"I bacini idrici in quota sono ferite per l'ambiente", il Comitato permanente difesa acque del Trentino risponde all'assessore Tonina: "Serve rinaturalizzare i corsi d'acqua"
Il presidente del Canoa club Trento e membro del Comitato permanente di difesa delle acque del Trentino contesta l'assessore all'ambiente uscente della provincia di Trento, secondo cui si deve investire sui bacini di accumulo in quota. Per Dalprà, invece, "gli invasi d'acqua in quota causano uno stravolgimento ambientale e non garantiscono riserve d'acqua"

TRENTO. “I bacini idrici in quota sono ferite per l'ambiente. Le riserve di acqua non si accumulano con invasi in quota, ma con il ricarico e la manutenzione delle falde. Puntiamo, invece, sulla rinaturalizzazione dei corsi d'acqua”. A dirlo è Andrea Dalprà, presidente del Canoa club Trento e membro del comitato permanente di difesa delle acque del Trentino, che contesta la posizione espressa sul quotidiano Il Dolomiti dall'assessore all'ambiente uscente della provincia di Trento Mario Tonina. (qui articolo).
Secondo Dalprà “le falde acquifere sono la sede naturale e più resiliente per raccogliere, conservare e ritrovare l’acqua. E’ sufficiente lasciare fare alla natura il suo lavoro di assorbimento della acqua piovana, senza modificare territorio e corsi d’acqua. Il problema è che in Trentino molti corsi d’acqua vengono manomessi, le rive stravolte e irregimentate, disboscate e urbanizzate. Così facendo, fiumi e torrenti non riescono a svolgere la loro funzione naturale e tutta l'acqua, che prima veniva assorbita dal terreno e rilasciata gradualmente, viene scaricata a valle, causando alluvioni e disastri ambientali. I bacini idrici causano, inoltre, uno stravolgimento ambientale in zone alpine molto delicate; l'acqua raccolta evapora molto rapidamente e le alte temperature che si registrano anche in quota provocano lo sviluppo di alghe che rendono l'acqua di cattiva qualità”.

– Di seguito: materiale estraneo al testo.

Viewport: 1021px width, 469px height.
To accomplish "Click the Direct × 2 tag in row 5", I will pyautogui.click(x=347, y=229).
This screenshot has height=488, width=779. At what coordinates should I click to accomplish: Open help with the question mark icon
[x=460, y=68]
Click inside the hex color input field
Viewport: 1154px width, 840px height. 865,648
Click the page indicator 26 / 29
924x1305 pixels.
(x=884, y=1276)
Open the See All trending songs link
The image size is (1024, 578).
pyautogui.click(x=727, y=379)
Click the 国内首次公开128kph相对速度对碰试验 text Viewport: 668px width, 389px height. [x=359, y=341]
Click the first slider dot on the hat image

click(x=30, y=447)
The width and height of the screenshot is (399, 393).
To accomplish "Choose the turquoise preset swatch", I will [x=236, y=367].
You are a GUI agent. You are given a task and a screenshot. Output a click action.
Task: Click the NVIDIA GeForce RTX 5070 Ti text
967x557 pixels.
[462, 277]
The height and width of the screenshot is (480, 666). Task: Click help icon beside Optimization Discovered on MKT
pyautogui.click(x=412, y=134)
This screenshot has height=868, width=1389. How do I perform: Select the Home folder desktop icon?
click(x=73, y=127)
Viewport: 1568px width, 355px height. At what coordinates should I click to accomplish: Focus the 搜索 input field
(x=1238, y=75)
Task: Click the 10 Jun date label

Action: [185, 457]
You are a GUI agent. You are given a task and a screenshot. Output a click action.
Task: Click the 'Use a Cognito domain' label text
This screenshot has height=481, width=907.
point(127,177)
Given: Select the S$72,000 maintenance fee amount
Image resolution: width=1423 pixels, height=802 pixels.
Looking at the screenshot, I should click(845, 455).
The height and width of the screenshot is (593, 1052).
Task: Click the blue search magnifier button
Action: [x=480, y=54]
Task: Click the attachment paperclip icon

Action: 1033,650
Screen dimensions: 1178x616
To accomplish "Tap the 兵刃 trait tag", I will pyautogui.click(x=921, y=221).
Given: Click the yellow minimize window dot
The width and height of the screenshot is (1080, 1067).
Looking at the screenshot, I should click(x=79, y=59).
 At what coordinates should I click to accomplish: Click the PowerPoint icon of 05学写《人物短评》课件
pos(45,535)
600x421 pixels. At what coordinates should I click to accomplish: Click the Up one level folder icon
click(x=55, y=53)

Non solo una ferita per l'ambiente. “Gli invasi in quota sono una soluzione per l'accumulo di acqua economicamente dispendiosa. Per raccogliere un metro cubo di acqua piovana (secondo uno studio del Centro italiano per la riqualificazione fluviale) facendo i bacini in quota il costo è di 5-6 euro a metro cubo – spiega ancora Dalprà; - attuando, invece, politiche di riqualificazione fluviale per il ricaricamento delle falde il costo scende a 1,5/2 euro”.
La soluzione per garantire riserve d'acqua per far fronte a periodi di siccità, che con i cambiamenti climatici in atto in futuro potranno essere più frequenti, è la “rinaturalizzazione dei corsi d'acqua, sia in quota che a valle – aggiunge Dalprà. - Guardiamo all'esempio dei nostri vicini altoatesini, ma anche ai Paesi del Nord Europa, dove si punta sempre di più sulla rinaturalizzazione dei corsi d'acqua, con la conservazione della vegetazione riparia. Su questo si dovrebbe investire anche in Trentino- La propaganda a favore dei bacini in quota – conclude Dalprà - non è funzionale alla conservazione vera della risorsa acqua, ma solo alle necessità della tramontante industria dello sci invernale”.